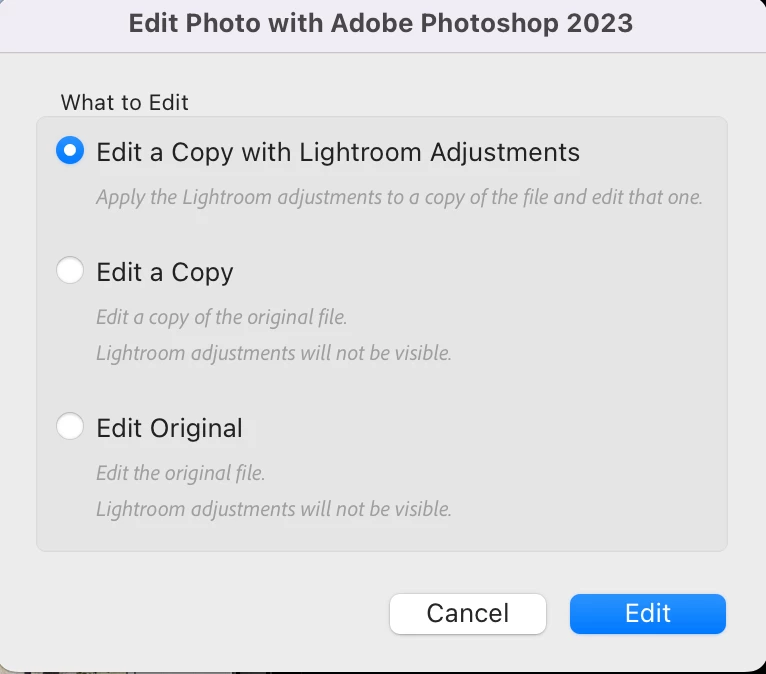Choose the Edit a Copy radio button
The width and height of the screenshot is (766, 674).
(70, 271)
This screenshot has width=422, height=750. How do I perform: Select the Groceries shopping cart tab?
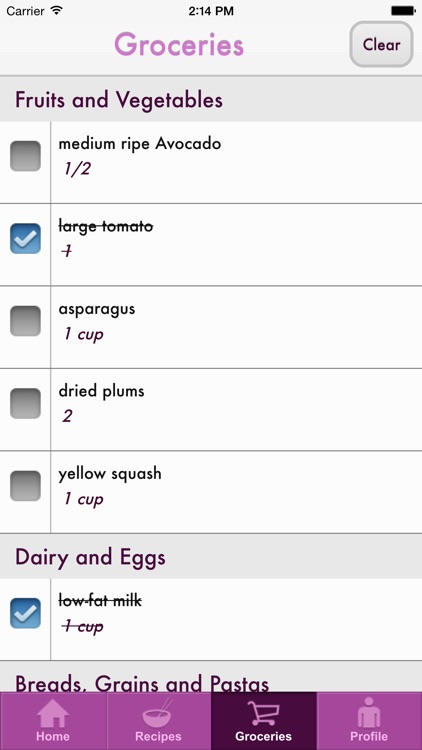pos(264,720)
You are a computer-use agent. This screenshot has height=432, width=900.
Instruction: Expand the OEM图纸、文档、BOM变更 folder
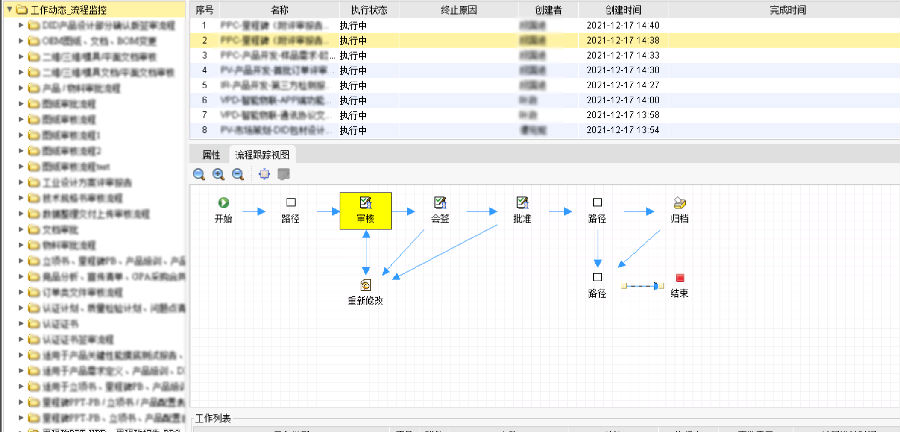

> _WHAT THE EXERCISE ASKS_
Beginning with the line that holds "You are a computer-use", output each line to the end of the material above, exactly, omitting the pictures.

> _FINISHED EXERCISE_
You are a computer-use agent. This screenshot has height=432, width=900.
Instruction: Expand the OEM图纸、文档、BOM变更 folder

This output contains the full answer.